EXERCISE INSTRUCTIONS: Return each record verbatim, images excluded.

EXERCISE INPUTS:
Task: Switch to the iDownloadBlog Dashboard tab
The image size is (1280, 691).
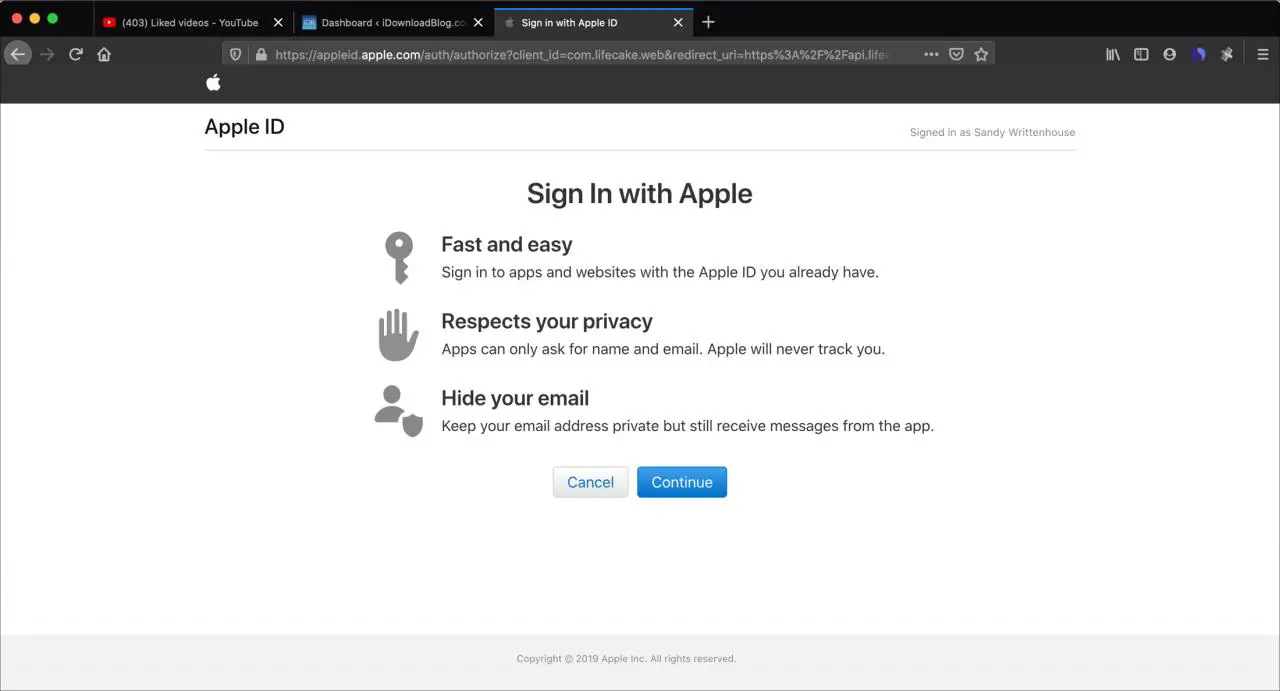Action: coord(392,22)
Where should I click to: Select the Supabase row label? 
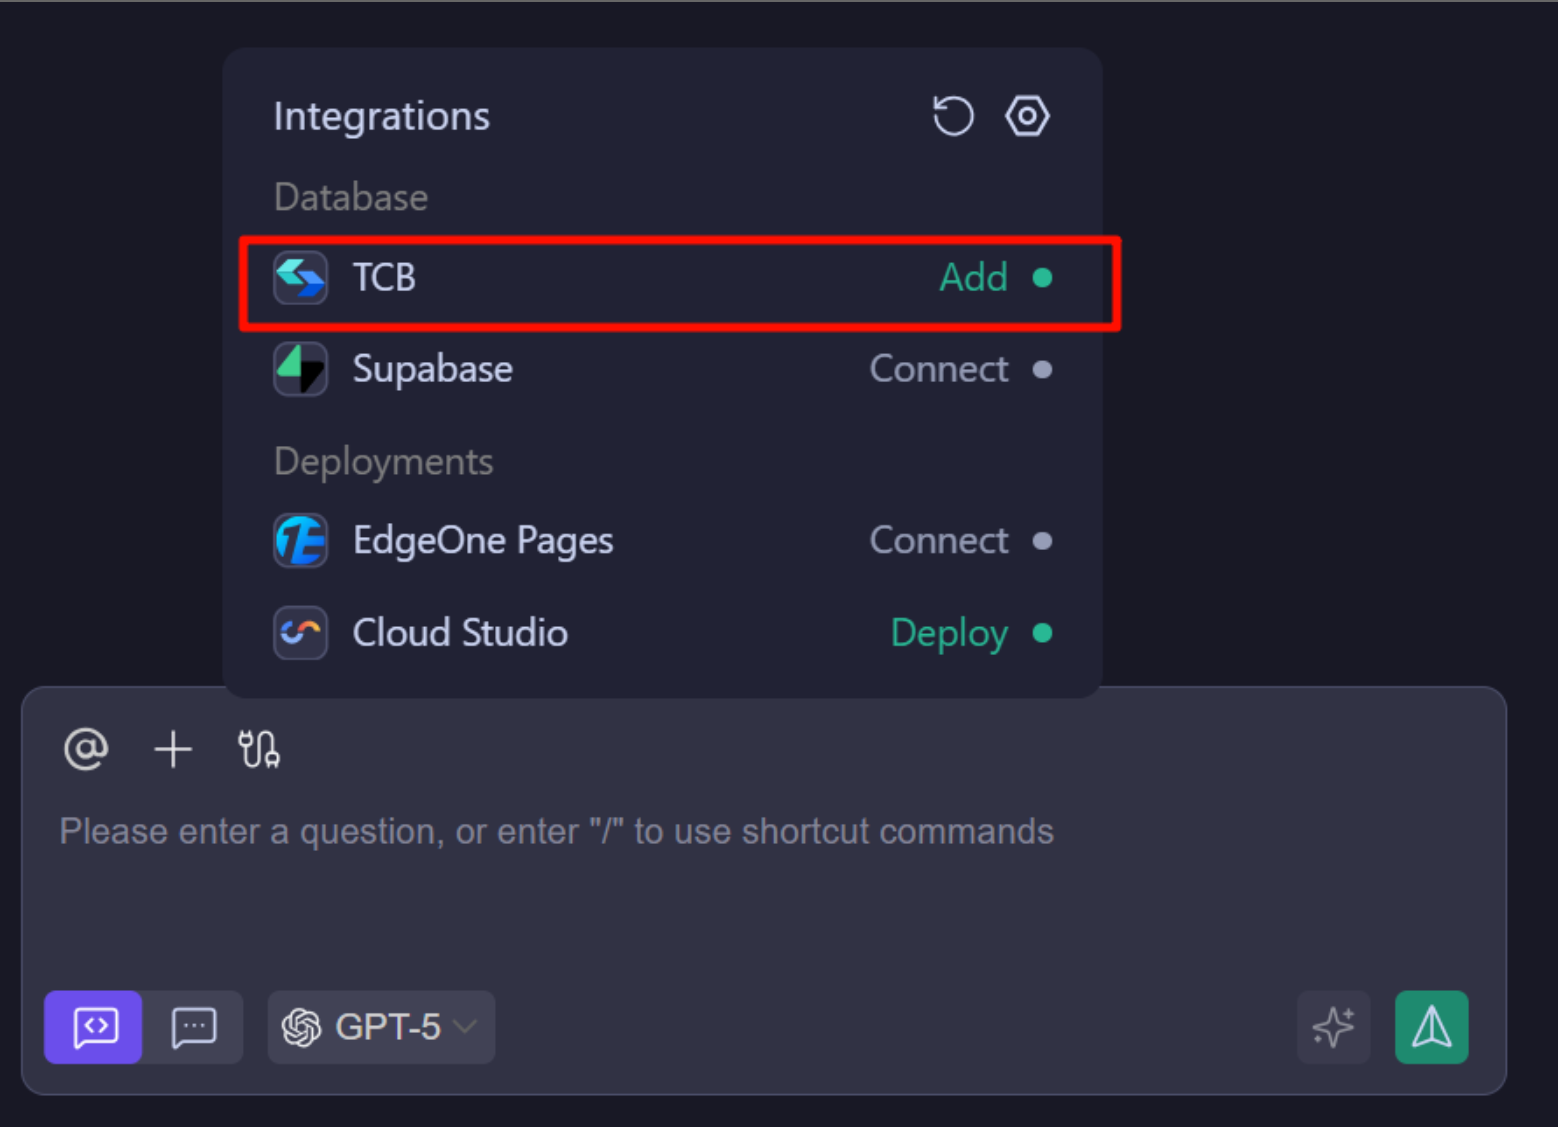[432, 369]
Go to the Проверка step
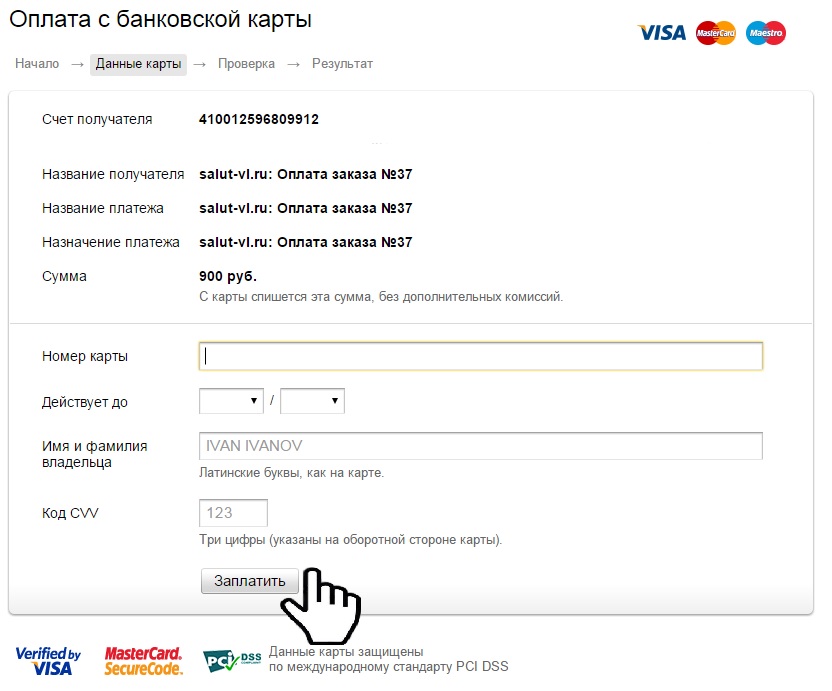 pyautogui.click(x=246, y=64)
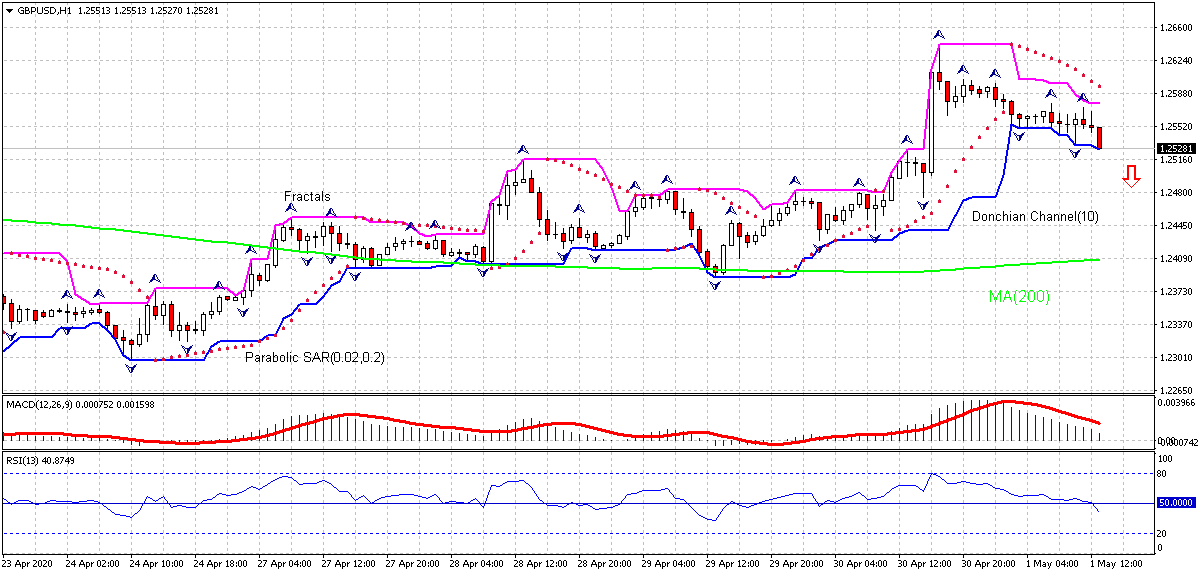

TASK SOLUTION:
Task: Switch to the iDownloadBlog Dashboard tab
The image size is (1280, 691).
Action: coord(392,22)
Where should I click to: Select the Supabase row label? 
[432, 369]
Go to the Проверка step
 pyautogui.click(x=246, y=64)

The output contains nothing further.